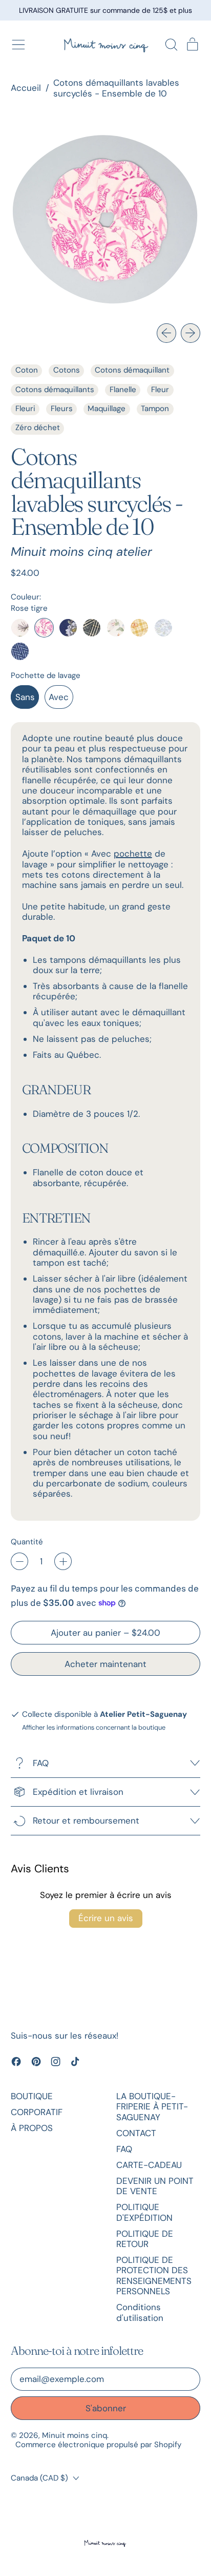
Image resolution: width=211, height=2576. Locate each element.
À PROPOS (32, 2128)
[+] (63, 1561)
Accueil (26, 88)
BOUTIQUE (32, 2096)
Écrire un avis (105, 1918)
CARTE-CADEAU (149, 2165)
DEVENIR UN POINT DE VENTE (155, 2186)
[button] (171, 44)
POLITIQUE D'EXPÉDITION (144, 2212)
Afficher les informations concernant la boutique (93, 1727)
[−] (19, 1561)
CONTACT (136, 2133)
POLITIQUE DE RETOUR (144, 2239)
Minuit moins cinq (74, 2435)
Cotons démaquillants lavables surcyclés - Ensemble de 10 (116, 88)
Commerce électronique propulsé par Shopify (98, 2444)
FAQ (124, 2149)
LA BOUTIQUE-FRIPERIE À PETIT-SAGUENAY (152, 2106)
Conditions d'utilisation (139, 2312)
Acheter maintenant (105, 1664)
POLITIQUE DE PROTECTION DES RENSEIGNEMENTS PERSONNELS (154, 2275)
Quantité (27, 1541)
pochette (133, 853)
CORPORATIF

_WHAT IS EXPECTED_
Only an exact copy is wanted: the lines from the opening of the material through the line that has "POLITIQUE D'EXPÉDITION (144, 2212)", minus any pictures.

_RESPONSE TO THIS TASK_
Image resolution: width=211, height=2576. Locate each element.
À PROPOS (32, 2128)
[+] (63, 1561)
Accueil (26, 88)
BOUTIQUE (32, 2096)
Écrire un avis (105, 1918)
CARTE-CADEAU (149, 2165)
DEVENIR UN POINT DE VENTE (155, 2186)
[button] (171, 44)
POLITIQUE D'EXPÉDITION (144, 2212)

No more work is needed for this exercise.